RECORDS FOR THIS EXERCISE

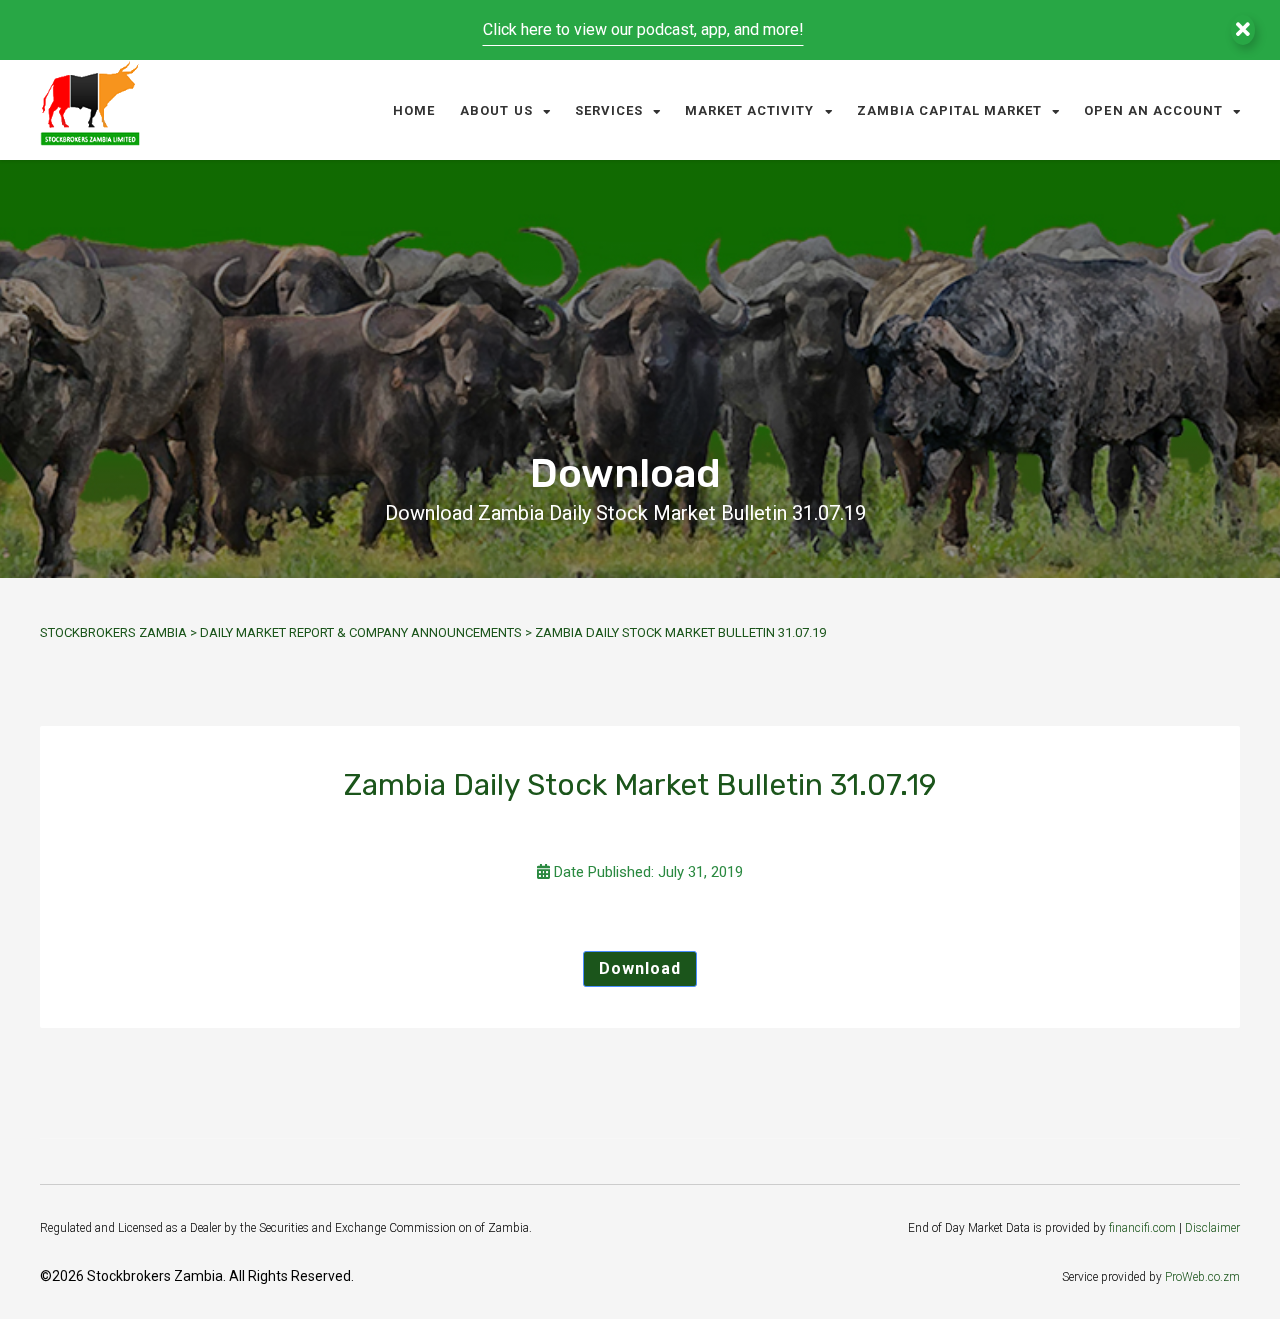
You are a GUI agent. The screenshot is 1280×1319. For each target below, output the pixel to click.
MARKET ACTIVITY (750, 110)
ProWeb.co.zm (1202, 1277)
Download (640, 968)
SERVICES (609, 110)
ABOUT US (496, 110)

...

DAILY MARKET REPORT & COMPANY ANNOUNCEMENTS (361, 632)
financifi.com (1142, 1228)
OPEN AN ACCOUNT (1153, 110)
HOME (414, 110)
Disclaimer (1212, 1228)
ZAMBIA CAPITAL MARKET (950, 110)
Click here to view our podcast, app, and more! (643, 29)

TASK PROMPT
From the entries above, restate word for word the lines from the line containing "OPEN AN ACCOUNT (1153, 110)" to the line containing "Click here to", both ends included, and nothing more.

RESULT OF THIS EXERCISE
OPEN AN ACCOUNT (1153, 110)
HOME (414, 110)
Disclaimer (1212, 1228)
ZAMBIA CAPITAL MARKET (950, 110)
Click here to view our podcast, app, and more! (643, 29)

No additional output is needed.